*What the task requires*: Retype, unchanged, the lines of the listing from the line containing "Click the alerts" through the line containing "(1212, 693)", both included.

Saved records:
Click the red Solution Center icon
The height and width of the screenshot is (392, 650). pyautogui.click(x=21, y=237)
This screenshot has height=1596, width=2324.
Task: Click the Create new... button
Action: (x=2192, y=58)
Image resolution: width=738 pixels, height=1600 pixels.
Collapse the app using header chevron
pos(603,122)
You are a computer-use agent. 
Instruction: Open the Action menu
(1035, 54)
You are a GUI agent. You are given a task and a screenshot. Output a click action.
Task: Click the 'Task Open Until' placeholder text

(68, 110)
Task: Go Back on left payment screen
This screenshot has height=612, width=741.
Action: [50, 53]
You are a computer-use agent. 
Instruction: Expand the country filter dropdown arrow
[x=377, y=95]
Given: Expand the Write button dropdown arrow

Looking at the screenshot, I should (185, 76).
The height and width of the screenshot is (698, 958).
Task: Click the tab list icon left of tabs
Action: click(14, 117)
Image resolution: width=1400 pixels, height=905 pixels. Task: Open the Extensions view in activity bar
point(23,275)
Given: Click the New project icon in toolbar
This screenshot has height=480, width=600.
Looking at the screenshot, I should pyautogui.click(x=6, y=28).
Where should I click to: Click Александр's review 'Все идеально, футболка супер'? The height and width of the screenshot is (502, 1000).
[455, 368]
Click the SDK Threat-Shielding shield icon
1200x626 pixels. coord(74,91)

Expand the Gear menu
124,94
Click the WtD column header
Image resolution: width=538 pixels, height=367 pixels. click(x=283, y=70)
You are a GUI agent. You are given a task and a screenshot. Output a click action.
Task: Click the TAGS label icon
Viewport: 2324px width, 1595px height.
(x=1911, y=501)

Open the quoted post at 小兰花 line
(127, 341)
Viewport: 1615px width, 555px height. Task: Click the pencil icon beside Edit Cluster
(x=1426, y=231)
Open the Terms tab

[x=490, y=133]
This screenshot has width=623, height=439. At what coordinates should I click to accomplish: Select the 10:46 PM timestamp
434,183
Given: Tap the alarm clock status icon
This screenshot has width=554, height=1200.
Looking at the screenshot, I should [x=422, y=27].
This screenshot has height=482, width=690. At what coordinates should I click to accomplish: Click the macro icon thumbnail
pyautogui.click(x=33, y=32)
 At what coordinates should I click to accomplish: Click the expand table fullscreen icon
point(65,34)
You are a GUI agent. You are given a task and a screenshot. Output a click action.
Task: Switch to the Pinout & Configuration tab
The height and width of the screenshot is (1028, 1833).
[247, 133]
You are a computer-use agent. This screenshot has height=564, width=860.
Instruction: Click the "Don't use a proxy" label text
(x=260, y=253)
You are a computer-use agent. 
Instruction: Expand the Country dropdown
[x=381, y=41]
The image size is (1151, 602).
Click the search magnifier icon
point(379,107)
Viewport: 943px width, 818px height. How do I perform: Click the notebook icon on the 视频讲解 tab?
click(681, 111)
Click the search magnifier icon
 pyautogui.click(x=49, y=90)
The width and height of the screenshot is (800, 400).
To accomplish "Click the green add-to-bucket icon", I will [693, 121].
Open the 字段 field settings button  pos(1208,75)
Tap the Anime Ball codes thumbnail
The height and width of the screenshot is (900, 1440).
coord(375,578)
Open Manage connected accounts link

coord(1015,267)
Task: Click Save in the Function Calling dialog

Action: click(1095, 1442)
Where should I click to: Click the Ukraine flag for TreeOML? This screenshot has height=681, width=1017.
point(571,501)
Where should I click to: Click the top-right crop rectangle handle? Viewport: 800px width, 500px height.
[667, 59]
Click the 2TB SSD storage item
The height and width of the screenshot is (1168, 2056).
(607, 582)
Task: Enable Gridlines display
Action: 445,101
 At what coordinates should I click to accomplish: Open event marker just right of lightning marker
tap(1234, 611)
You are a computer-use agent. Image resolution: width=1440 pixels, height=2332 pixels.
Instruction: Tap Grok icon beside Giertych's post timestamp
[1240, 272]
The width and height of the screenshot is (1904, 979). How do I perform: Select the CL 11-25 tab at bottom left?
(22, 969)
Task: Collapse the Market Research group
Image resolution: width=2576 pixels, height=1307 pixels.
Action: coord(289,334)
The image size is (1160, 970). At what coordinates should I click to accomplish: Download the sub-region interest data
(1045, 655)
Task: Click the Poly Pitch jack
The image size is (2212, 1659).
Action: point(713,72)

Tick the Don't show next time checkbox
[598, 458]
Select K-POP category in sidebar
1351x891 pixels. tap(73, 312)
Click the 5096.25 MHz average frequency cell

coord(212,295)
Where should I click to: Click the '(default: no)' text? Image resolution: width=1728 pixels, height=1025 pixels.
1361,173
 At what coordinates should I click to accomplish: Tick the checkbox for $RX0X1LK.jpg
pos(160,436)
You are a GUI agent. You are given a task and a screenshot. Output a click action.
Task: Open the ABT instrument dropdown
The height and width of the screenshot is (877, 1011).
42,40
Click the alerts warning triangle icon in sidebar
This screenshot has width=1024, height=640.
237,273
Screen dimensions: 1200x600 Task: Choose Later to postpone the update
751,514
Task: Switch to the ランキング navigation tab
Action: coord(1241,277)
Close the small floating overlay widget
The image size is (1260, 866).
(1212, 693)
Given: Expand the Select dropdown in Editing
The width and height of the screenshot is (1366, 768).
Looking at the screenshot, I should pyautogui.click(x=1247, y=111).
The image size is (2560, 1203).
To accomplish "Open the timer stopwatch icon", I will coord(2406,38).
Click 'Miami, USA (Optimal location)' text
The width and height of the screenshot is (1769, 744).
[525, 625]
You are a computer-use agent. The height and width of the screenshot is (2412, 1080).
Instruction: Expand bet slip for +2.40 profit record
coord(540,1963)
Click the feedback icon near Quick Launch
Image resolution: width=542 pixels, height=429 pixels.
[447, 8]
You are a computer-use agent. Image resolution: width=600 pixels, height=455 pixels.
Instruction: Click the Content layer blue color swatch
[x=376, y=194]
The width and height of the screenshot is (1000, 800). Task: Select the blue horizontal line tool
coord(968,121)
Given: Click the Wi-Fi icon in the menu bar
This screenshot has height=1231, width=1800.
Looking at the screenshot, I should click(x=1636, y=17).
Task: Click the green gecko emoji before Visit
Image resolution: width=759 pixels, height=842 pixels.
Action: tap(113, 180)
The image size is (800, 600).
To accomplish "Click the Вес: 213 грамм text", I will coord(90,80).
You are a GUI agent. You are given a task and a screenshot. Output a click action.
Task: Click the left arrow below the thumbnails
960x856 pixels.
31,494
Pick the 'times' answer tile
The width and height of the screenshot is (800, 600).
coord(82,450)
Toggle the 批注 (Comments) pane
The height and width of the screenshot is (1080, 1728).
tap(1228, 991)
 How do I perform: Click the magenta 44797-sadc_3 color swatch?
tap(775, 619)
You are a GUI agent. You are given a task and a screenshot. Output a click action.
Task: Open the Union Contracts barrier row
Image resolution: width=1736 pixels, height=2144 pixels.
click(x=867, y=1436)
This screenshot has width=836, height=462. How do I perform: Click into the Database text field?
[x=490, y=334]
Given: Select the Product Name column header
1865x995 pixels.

*Exercise result*:
Click the alerts warning triangle icon in sidebar
This screenshot has width=1024, height=640.
237,273
Screen dimensions: 1200x600 Task: Choose Later to postpone the update
751,514
Task: Switch to the ランキング navigation tab
Action: coord(1241,277)
Close the small floating overlay widget
The image size is (1260, 866).
(1212, 693)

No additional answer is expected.